Não é necessário que saias de casa. Fica
à mesa e escuta. Não escutes, espera apenas.
Não esperes, fica em silêncio e só. O mundo
virá oferecer-se a ti para que o desmascares,
não pode fazer outra coisa, extasiado, ´
contorcer-se-á diante de ti.

Franz Kafka, "Aforismos"


sexta-feira, 11 de setembro de 2009

Cumplicidade


Quem é o cãozinho da mamã, quem é? Tão bonito que ele é, porquê esse canto do olho na direcção do dono? Não ligues ao dono
(eu não ligo)
deixa-o tal como eu haveria de fazer e quem sabe se um dia
(ainda estou para saber como lhe caí nas cantigas, uma pessoa quando é nova não pensa, bonita sempre fui e agora aquele badameco
juro que quando eu ao espelho naquele altura bonita, havia era coisas por trás a estragar a imagem
uma figura destas no meio de gente tão ilustre, e depois ainda hão-de falar de mim na altura de apontar as culpas mesmo que eu para ele
-veste isto, não vistas isso
ele nada, vira-se para mim a rir com aquela cara de parvo e julga que eu fico contente, e agora a juntar o almoço todo a beber, o bafo que ele deve trazer meu Deus)
mas esquece tudo isso meu querido, por mim até podias partir as garrafas que a mamã não se importava nada
(ele tão trapalhão, nódoas na mesa, garfos no chão, se não fosse eu a avisa-lo voltava a usá-los, que porco, para ele a boca só para comer dado que a refeição inteira de virado para o prato, nenhuma palavra
nem comigo...
incapaz duma conversa civilizada, de discutir uma ideia, meu Deus onde tinha eu a cabeça, tanto que me avisaram)
mas não ligas não, nunca mais lhe roas os sapatos, ou melhor, estraga-os a todos que já sei o que fazer quando chegar a casa, vais ter um jantar como nunca tiveste
(ele tão cego, de certeza que não reparou no homem que ainda não tirou os olhos de cima de mim
bela peça também este
mesmo com o que já lhe avisei continua a dar nas vistas desta maneira, tão despistados os homens, e ainda estou para perceber esta mania de se vestir como o meu marido
esta ideia de se imitarem uns aos outros só podia ser masculina
e se continua assim não dá para os chapéus do meu marido continuarem a aumentar em dois pontos, diverte-me o que lhe há-de custar a enfiá-los, bem feita)
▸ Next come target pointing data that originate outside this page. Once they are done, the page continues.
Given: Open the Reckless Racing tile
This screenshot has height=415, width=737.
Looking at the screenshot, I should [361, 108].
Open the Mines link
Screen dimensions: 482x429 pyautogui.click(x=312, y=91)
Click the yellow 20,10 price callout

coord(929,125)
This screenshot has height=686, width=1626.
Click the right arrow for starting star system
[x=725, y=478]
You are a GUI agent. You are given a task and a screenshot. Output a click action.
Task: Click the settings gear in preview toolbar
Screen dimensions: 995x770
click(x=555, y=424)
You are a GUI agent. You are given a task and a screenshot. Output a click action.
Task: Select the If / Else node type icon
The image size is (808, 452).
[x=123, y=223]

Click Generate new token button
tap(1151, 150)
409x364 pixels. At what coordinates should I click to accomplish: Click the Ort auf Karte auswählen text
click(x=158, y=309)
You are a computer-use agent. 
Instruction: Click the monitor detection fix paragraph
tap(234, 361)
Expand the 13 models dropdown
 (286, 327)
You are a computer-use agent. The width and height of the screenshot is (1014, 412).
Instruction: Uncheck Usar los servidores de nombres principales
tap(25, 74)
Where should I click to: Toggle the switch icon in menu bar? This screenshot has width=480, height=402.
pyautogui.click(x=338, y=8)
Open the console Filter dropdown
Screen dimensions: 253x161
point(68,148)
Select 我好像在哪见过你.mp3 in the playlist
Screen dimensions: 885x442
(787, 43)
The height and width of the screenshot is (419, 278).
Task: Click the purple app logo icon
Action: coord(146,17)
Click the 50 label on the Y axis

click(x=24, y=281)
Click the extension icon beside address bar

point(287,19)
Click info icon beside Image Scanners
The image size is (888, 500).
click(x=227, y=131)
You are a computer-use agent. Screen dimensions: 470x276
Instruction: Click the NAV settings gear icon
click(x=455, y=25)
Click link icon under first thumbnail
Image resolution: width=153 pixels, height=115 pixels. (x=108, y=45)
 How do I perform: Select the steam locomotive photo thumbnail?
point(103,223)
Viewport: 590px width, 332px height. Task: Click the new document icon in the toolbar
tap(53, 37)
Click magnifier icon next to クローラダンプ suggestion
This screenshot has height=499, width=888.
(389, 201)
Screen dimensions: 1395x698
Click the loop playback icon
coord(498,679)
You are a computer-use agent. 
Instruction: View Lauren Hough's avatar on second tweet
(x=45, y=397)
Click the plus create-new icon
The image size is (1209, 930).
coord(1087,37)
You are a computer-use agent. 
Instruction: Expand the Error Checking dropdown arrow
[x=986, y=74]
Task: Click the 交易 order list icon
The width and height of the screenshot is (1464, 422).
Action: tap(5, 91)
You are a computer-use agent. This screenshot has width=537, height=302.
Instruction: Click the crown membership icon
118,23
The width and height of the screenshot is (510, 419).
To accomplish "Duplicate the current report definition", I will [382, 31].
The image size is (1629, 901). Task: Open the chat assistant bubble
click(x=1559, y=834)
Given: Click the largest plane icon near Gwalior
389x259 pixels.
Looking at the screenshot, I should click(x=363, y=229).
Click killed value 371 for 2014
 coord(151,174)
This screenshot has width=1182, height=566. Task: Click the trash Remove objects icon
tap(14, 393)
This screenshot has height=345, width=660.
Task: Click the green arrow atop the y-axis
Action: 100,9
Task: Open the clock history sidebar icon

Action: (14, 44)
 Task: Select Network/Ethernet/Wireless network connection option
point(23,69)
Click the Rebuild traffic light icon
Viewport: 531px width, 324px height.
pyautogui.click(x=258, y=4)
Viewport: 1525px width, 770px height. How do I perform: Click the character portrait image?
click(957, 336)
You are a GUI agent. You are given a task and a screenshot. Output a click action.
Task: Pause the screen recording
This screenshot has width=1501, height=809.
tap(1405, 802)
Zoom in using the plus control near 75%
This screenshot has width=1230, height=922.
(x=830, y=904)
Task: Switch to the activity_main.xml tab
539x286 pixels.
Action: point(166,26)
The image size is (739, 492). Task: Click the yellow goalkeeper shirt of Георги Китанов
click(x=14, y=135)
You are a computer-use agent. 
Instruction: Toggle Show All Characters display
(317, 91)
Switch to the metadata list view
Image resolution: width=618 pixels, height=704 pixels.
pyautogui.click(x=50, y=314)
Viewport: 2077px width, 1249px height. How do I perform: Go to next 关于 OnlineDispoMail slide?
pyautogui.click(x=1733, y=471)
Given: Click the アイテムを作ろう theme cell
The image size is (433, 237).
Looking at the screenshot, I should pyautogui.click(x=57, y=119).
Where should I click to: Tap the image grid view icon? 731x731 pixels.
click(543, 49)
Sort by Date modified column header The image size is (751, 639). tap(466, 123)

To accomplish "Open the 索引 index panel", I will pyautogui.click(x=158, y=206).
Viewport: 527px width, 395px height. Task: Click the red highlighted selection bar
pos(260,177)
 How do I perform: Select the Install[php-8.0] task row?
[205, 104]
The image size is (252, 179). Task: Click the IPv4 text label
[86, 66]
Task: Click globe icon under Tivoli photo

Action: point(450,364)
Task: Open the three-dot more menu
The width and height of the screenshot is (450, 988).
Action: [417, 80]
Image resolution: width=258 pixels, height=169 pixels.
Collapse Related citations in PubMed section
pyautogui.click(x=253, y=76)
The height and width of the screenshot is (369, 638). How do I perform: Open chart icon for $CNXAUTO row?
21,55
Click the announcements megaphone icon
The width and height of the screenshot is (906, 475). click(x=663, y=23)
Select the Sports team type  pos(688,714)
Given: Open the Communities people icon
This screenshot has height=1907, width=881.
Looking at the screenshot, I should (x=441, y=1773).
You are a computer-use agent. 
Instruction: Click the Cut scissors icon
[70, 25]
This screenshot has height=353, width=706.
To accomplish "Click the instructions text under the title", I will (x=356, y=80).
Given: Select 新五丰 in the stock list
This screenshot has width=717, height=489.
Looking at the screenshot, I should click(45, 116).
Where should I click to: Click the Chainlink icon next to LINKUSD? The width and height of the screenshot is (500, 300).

tão querida a minha mulher, todos estes anos de casados e ela sempre a mesma, se por acaso deixo cair um garfo em público avisa-me logo que não se deve fazer
(ela não especificou mas claro que apenas em público)
primeiro tenta um simples olhar, apesar de aviso mesmo assim cheios de ternura, depois volta a entreter-se com o cão como se não fosse nada
(gosta muito do cão, embora seja óbvio pois fui eu que lho ofereci, tão bonitos os dois)
eu desvio o olhar pela mesa e aí a confirmação que qualquer coisa de diferente nela, sempre capaz de fazer o que menos se espera
(claro que não o mesmo que esta cambada de tansos onde agora pouso os olhos, conversas de política e economia, às vezes golfe ou ténis enquanto risos, apertos de mão rápidos, suaves palmadas nas costas, esperam pela sua vez para falar, as anedotas tão sublimes, tiques que só eles compreendem
a inteligência
uma vez por outra a prima que há muito já não vêem e fica sempre bem perguntar pela saúde, pelos miúdos e parece que boas notas, um ou outro já namora
a irreverência
a mais nova que têm um jeito para o ballet, nada como a primeira que em vez de mão apareceu-lhe um telemóvel incorporado quase desde nascença, o pequenote que já é o capitão da equipa de rugby
homem, o treinador muito boa pessoa, uma vez ou outra janta lá em casa
acabam-se as conversas e compromissos, horários, reuniões, portas a bater no andar de cima e mulheres dum lado ao outro tentando disfarçar a ausência do marido
-foi atender à minha sogra, anda inquieta desde que lhe descobriram diabetes, não demora nada)
e felizmente que a minha mãe uma saúde de ferro.

2 comentários:

'stracci disse...

Esse enorme hiato comunicativo nunca (ou muito dificilmente) deixará de existir.

Joana M. disse...

Não meu querido, eu fui colocada sim. Mas numa porra que não me diz nada. Quando todos os meus amigos vão para longe. Hoje todos celebram uma vitória e eu sinto-me um fracasso. Somos dois?